400 yaşındaki kauçuk ağacı



Papağanlar palmiyelere öyle saklanıyorlar ki ara da bulasın
   











Alcazaba de Malaga Kalesi: Malaga’nın da içinde bulunduğu Cordoba Halifeliği’ni yöneten Hammudid Hanedanı tarafından inşaa edilen kale; Modern Malaga limanına hâkim bir tepede kurulmuş olup, iç içe geçmiş iki kaleden oluşmaktadır.

Kale; Granada Krallığı’nın üçüncü Berberi Kralı ve Elhamra Sarayı’nın kurucusu olan Badis(1038-1073), 1057’de Müslüman tarafından yönetilen prenslik olan Malaga’yı topraklarına katıp, Elhamra Sarayını örnek alıp Alcazaba kalesi inşa edilmiş. Alcazaba Kalesi Endülüs Emirlerinin ikamet ettikleri yer olarak bilinmektedir. Alcazaba Malaga, Elhamra Sarayı’ndan sonra Endülüs’teki en önemli İslami anıttır. Uygarlığın kanıtı olarak, o günlerde her evde tuvalet bulunmaktaydı.

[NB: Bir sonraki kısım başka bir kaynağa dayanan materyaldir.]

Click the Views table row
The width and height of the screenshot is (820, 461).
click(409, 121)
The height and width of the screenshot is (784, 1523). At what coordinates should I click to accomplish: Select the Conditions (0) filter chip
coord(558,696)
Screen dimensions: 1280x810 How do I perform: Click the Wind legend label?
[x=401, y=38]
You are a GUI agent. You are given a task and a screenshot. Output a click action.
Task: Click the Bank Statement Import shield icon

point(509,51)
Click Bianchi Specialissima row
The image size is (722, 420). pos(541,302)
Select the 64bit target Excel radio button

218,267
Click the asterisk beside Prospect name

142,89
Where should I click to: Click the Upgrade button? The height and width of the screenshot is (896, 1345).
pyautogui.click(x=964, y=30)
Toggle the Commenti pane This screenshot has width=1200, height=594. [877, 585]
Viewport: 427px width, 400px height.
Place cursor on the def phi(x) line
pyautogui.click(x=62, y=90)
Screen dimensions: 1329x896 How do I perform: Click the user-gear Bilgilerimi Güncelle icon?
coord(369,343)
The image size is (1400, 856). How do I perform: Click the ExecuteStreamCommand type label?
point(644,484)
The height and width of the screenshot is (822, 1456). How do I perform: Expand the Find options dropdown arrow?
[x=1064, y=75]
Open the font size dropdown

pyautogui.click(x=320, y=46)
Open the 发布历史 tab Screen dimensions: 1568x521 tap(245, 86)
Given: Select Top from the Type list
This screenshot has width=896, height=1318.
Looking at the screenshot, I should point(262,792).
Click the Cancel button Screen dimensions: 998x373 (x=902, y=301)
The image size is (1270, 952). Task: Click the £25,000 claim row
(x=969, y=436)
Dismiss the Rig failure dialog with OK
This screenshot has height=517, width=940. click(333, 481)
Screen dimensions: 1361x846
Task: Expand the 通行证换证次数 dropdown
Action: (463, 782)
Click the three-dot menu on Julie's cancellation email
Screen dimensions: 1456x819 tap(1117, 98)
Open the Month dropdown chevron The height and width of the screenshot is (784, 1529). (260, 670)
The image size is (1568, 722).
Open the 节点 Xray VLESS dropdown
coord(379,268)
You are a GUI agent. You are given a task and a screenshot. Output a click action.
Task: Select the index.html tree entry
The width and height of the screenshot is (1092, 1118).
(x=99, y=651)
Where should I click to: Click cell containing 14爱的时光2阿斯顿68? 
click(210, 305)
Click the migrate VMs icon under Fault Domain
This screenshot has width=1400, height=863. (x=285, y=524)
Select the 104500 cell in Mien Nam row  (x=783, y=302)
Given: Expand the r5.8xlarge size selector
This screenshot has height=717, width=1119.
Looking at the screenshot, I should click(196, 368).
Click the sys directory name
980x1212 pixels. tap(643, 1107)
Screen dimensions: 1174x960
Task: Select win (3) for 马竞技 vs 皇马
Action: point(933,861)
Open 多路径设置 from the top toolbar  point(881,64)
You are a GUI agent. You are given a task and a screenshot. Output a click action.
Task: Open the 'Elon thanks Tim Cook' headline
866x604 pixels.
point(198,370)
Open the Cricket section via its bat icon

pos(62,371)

Endülüs, Müslümanlara bağlı prensliklere bölündüğü (Taifalar) sırada yapılmış. 13 ve 14. yüzyılda ise Nasrid Hanedanı zamanında genişletilmiş. Gibralfaro Kalesi korunaklı bir yolla Alcazaba kalesine bağlanıyormuş. Emir’in ikamet ettiği yermiş. Castillo de Gibralfaro kalesi (Tarık’ın Feneri); Cordoba Halifesi 3. Abd-al-Rahman tarafından inşa ettirilmiş. (M.S:929). Adını inşa edilen yerdeki Fenike deniz fenerinden alıyor. Bugünkü duruma ise Granada Sultanı 1. Yusuf getirtmiş. Gibralfaro tepesinden, Malaga’yı kuş bakışı görebiliyor..

Burada hala Fenikeliler‘den kalma az da olsa surlar var.. Egzotik bahçelere de sahip. Vee; ikinci kulesi bitirilemediği için tek kollu kadın (La Manquita) olarak da bilinen ve kentin simgesi olan; Rönesans Mimarisi’nin önemli yapılarından olan ve yapımı 1528’de başlayıp, 1782’de biten Malaga Katedralı, kiliseler, farklı uygarlıklardan kalan duvarları ile Malaga açık hava müzesi adeta.. Malaga Picasso’nun doğum yeri. Picasso’nun doğduğu evde kurulan ve aynı zamanda The Fundacion Picasso’nun da merkezi olarak kullanılan Museo Casa Natal, yani; doğum Yeri Müzesi de burada..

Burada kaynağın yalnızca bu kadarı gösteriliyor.